I can answer the second question quickly, the first may take a while :)

Feynman diagrams are just a pneumonic for writing down a perturbation series. So, for example, you know that the Taylor series of something like

$$\frac{1}{1-x} = 1+ x +x^2 + \ldots$$

works for x < 1. If you try to plug larger values of x in, you end up with nonsense, like negative fraction = infinity (unless you're doing string theory!).

You can think of each Feynman diagram like a term in the above series. So, roughly,

physics process = $$g^2$$ easy Feynman diagram + $$g^4$$ slightly harder Feynman diagram + $$g^6$$ very hard Feynman diagram + ...

The important thing is that each term in the series is smaller than the preceding term, if g < 1. But if g >= 1, then the Feynman diagram method for doing calculations fails, and you have to invent elaborate methods to do calculations.

3. Mar 29, 2008

### kdv

I think you meant "mnemonic"

Just to add to what Ben said. Because of asymptotic freedom and infrared slavery, the Feynman diagram approach to QCD works only at high energies (when the energies exchanged are much larger than the QCD scale) because at low energy the coupling constant is large and the whole perturbation approach in terms of Feynman diagrams with more and more axchanges of gluons breaks down. Then one needs a nonperturbative approach (lattice QCD) or a phenomenological approach (MIT bag model, Yukawa potential, etc)

Last edited: Mar 29, 2008
4. Mar 29, 2008

### George Jones

Staff Emeritus
But this isn't enough to guarantee that the series doesn't sum to nonsense. For example, many (most?) of the renormalized perturbation expansions in QED that agree with experiment so well to a few orders are actually divergent series.
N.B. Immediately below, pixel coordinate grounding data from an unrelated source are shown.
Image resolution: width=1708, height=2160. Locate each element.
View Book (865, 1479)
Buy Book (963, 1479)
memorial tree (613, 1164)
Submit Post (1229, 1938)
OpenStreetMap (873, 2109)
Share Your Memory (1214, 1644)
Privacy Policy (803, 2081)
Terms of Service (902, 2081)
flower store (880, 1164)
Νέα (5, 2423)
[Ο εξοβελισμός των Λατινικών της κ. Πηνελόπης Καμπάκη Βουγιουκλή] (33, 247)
I guess this just means that perturbative QED isn't an ultimate theory.

5. Mar 29, 2008

### BenTheMan

Hi George---

All perturbation series are eventually divergent. The way to see this is that, even though you get another one or two powers of g at every order (which is less than 1), you get another n! Feynmann diagrams to compute. I have never proved this to myself, but I take it on good authority that the perturbation series is actually divergent at order 1/g. So this means QED amplitudes diverge if you compute too many loops (i.e. 137). This also means that if g is close to 1, the answers start to diverge very quickly.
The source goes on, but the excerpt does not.